> Task
Restate word for word the lines below that run from the one holding "Screen dimensions: 1200x675" through the one holding "Task: Click the Search Docs field", inclusive. Pictures don't belong in the copy.

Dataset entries

_ _ _ _ _

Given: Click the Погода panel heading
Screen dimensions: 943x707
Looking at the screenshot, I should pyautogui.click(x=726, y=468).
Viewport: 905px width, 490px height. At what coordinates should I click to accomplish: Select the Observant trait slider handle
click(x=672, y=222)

_ _ _ _ _

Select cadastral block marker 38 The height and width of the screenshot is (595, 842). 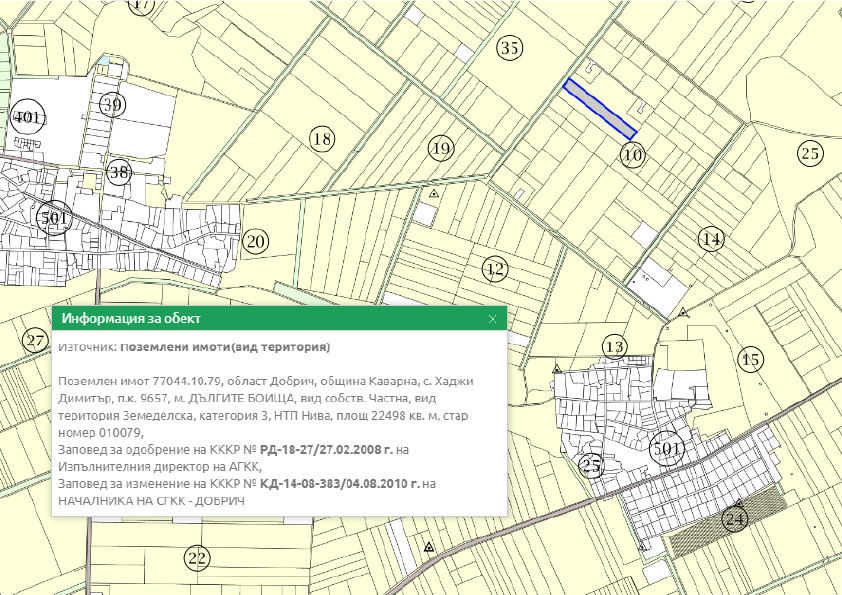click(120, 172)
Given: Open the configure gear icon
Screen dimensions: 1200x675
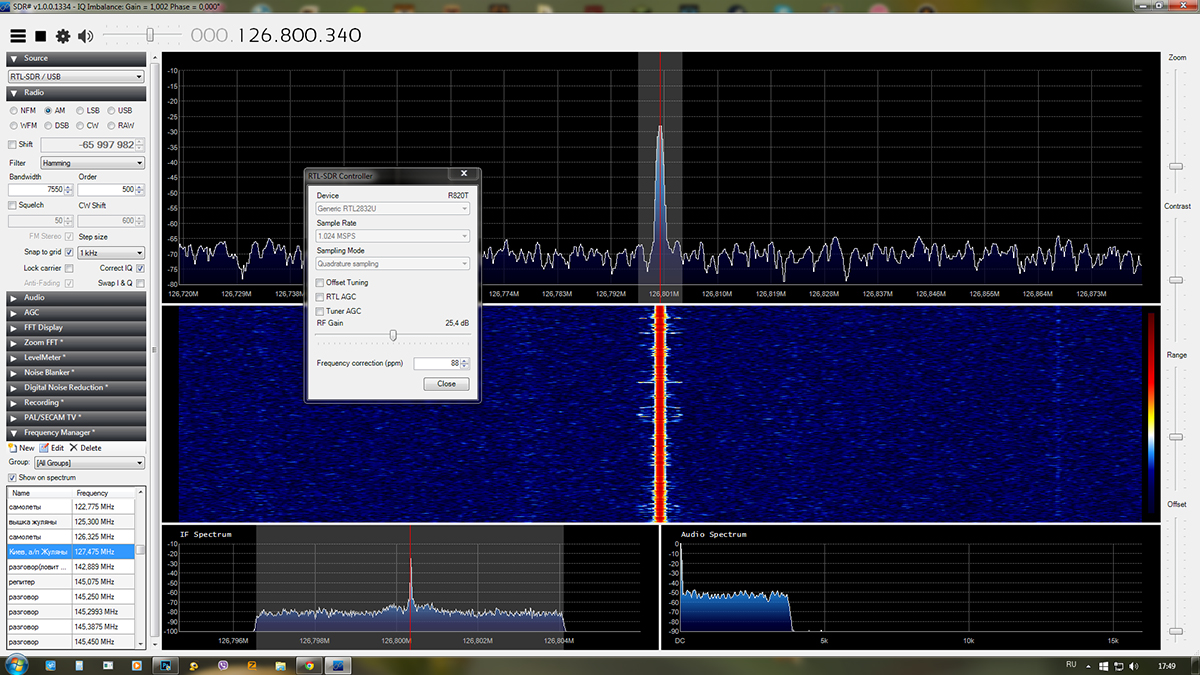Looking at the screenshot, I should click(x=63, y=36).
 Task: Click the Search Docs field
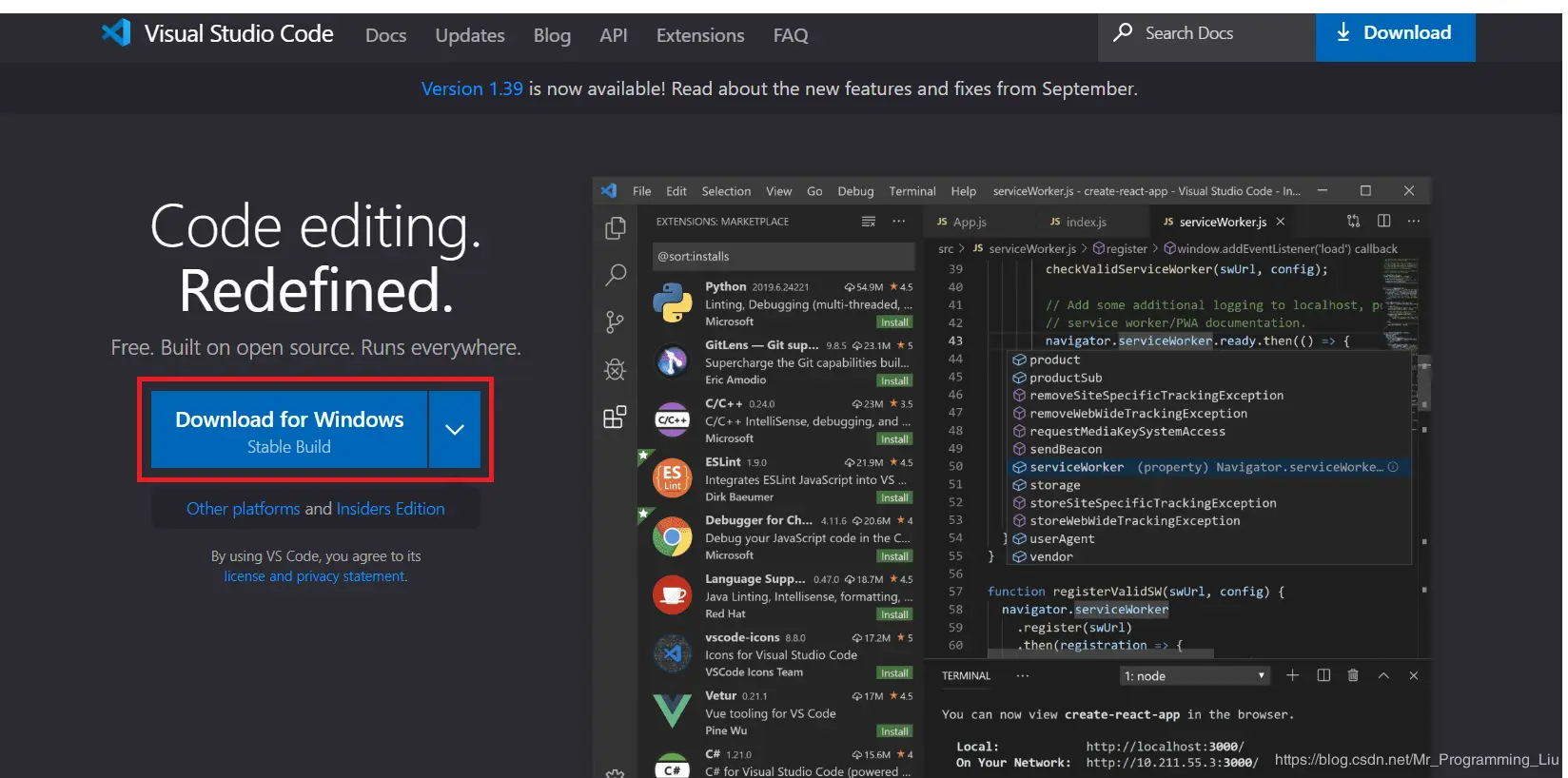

_ _ _ _ _

> Result
Screen dimensions: 1200x675
Looking at the screenshot, I should click(x=63, y=36).
 Task: Click the Search Docs field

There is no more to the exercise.